---------- Provided entries

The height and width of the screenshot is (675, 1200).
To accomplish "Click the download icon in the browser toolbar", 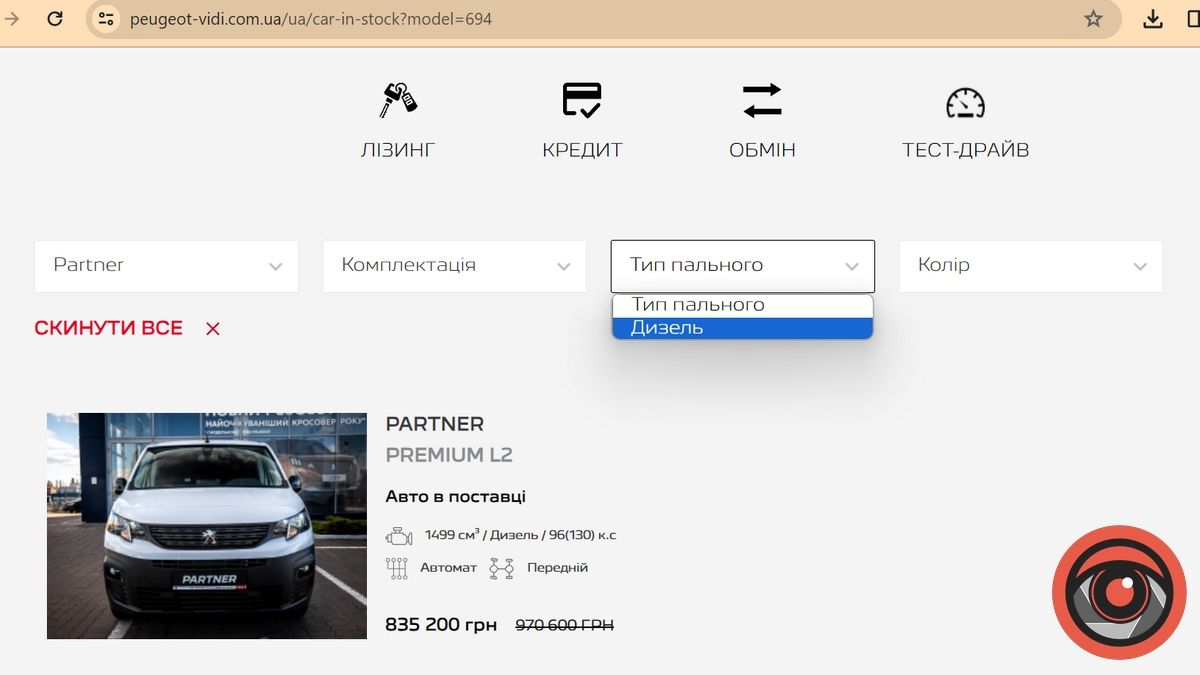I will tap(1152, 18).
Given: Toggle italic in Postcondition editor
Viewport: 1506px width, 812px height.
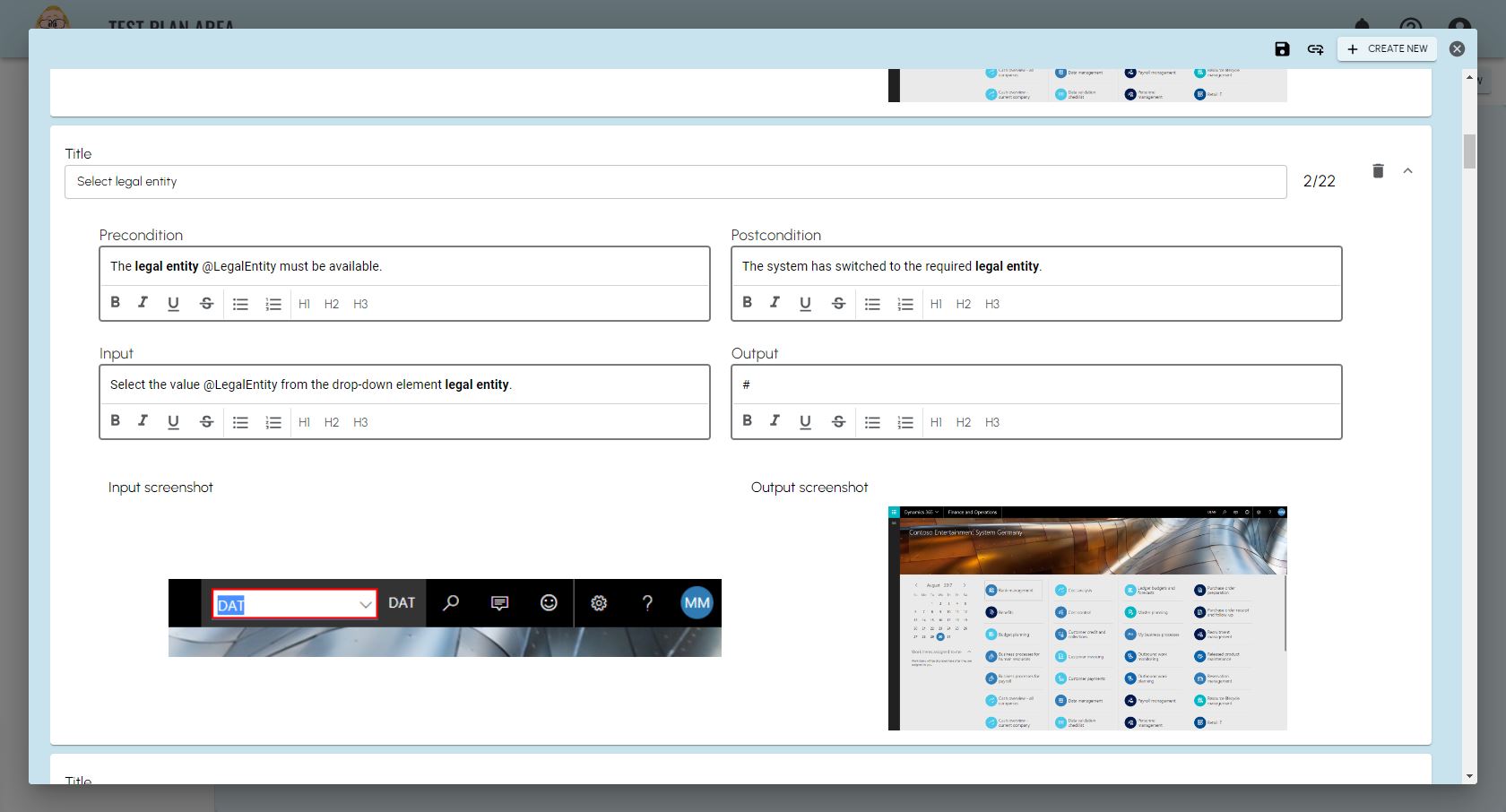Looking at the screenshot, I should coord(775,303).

--------------------
---------- Provided entries

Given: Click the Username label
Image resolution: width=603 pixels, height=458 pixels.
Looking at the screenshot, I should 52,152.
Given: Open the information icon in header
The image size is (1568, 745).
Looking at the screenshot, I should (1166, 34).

--------------------

__Problem statement__
Your reply must consist solely of the number of lines in the data that contain the word "Given".

__Exercise result__
3